What you return must be the data below, word for word, without any images.

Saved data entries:
● ● ● ● ● ● ●

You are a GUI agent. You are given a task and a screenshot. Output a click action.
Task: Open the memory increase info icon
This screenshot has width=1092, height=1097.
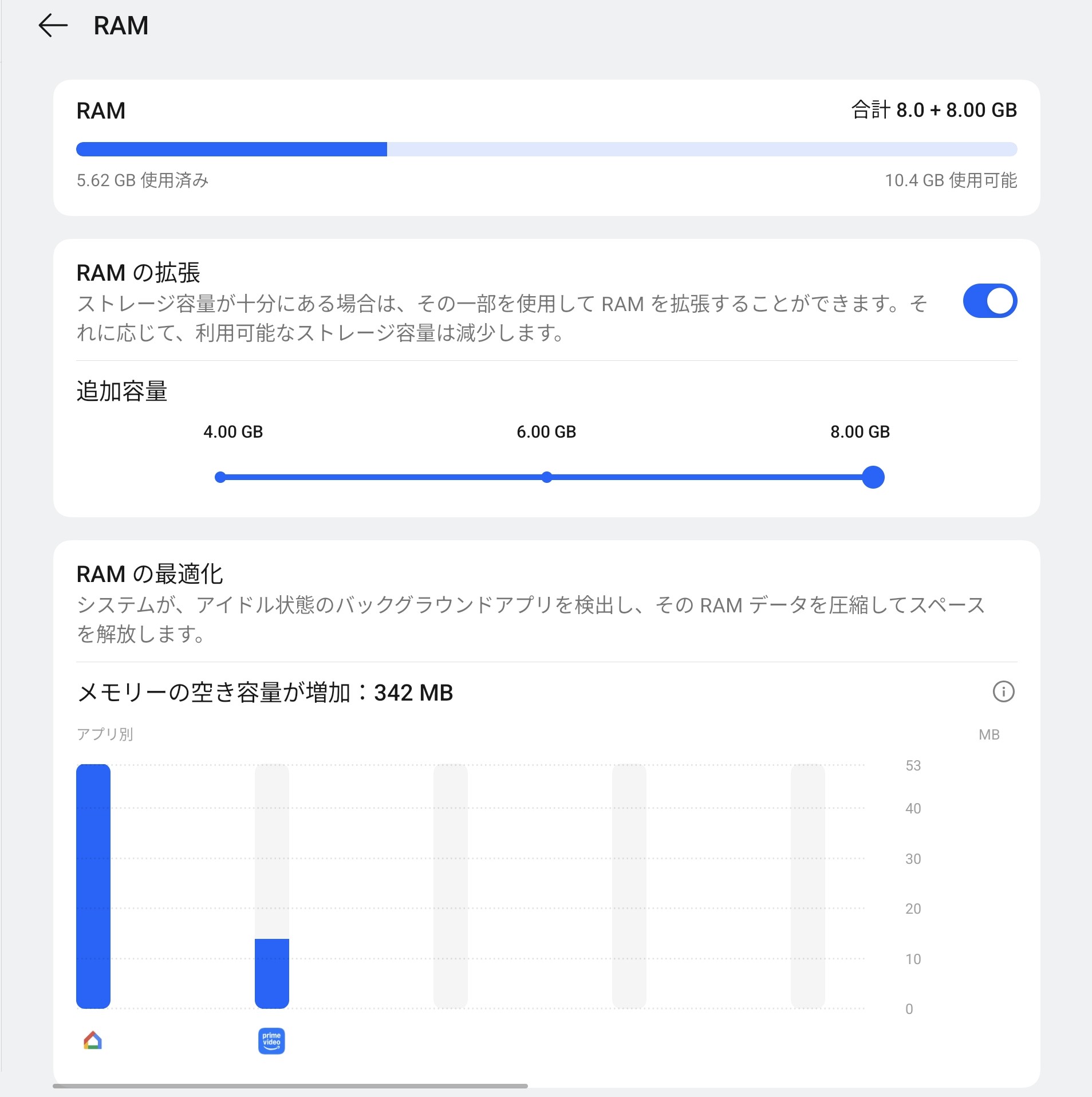pyautogui.click(x=1003, y=691)
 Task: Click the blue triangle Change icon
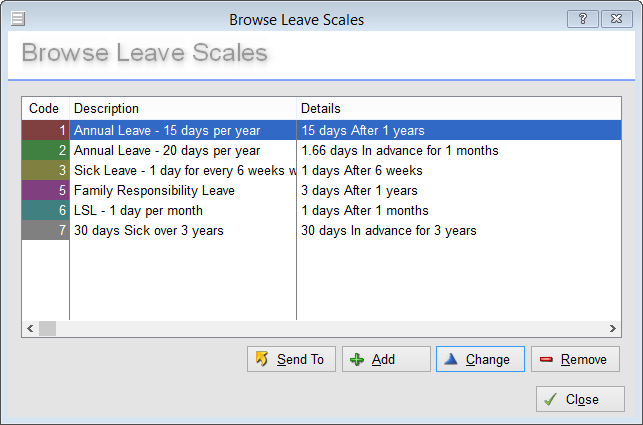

● ● ● ● ● ● ●

Written response:
You are a GUI agent. You are given a task and a screenshot. Output a click action.
Task: Open the memory increase info icon
This screenshot has width=1092, height=1097.
pyautogui.click(x=1003, y=691)
 Task: Click the blue triangle Change icon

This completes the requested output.